Mondialisation, développement durable, solidarité : le président fixe cinq chantiers mondiaux

Jacques Chirac fixe alors cinq "chantiers prioritaires" à l'échelle de la planète. En premier lieu, le changement climatique. "De Johannesburg, doit s'élever un appel solennel vers tous les pays du monde, et d'abord vers les grands pays industrialisés, pour qu'ils ratifient et appliquent le Protocole de Kyoto."

L'éradication de la pauvreté, ensuite. "Trouvons de nouvelles sources de financement. Par exemple par un nécessaire prélèvement de solidarité sur les richesses considérables engendrées par la mondialisation." Puis la diversité, biologique et culturelle, menacée selon le chef d'État, et qu'il faut protéger par des engagements juridiques.

En quatrième lieu, viennent les modes de production et de consommation. "L'invention du développement durable est un progrès fondamental au service duquel nous devons mettre les avancées des sciences et des technologies, dans le respect du principe de précaution." Jacques Chirac évoque alors la nécessité de limiter l'utilisation des ressources naturelles, la pollution et la production de déchets - des thèmes sur lesquels les gouvernements continuent de travailler à l'heure actuelle.

Cinquième et dernier chantier : "La gouvernance mondiale, pour humaniser et maîtriser la mondialisation." Le chef d'État veut faire prévaloir l'intérêt supérieur de l'humanité toute entière, "qui dépasse à l'évidence l'intérêt de chacun des pays qui la composent."

Derrière le discours, quelles actions ?

En 2005, le président instaure la charte de l'environnement, qui proclame que "chacun a le droit de vivre dans un environnement équilibré et respectueux de la santé." Il inscrit le fameux principe de précaution dans la Constitution française. Sur l'antenne de France Inter, Nicolas Hulot, ami de longue date avec le président, évoque "son amour pour les peuples premiers" et son vif intérêt pour l'état du monde. "À chaque fois que je rentrais d'Ushuaïa, il voulait que je lui raconte. Je l'alertais, et il m'écoutait religieusement", explique Nicolas Hulot. 

Jacques Chirac est également à l'origine d'une taxe internationale de solidarité sur les billets d'avion, d'ailleurs communément appelée "taxe Chirac", crée en 2005. Prélevée sur le prix des billets, elle permet de financer Unitaid, le fonds de lutte contre le sida, le paludisme, la tuberculose.
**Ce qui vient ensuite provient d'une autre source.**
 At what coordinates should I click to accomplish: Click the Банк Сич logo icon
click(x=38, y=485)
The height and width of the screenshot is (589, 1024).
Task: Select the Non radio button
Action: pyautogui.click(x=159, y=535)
Pour autant, difficile de parler de Jacques Chirac comme d'un visionnaire de l'environnement. Sans aucune transformation structurelle pour engager la transition écologique pendant ses deux mandats, le chef d'État était également un fervent défenseur de l'agriculture conventionnelle, très décriée aujourd'hui pour son impact sur l'environnement.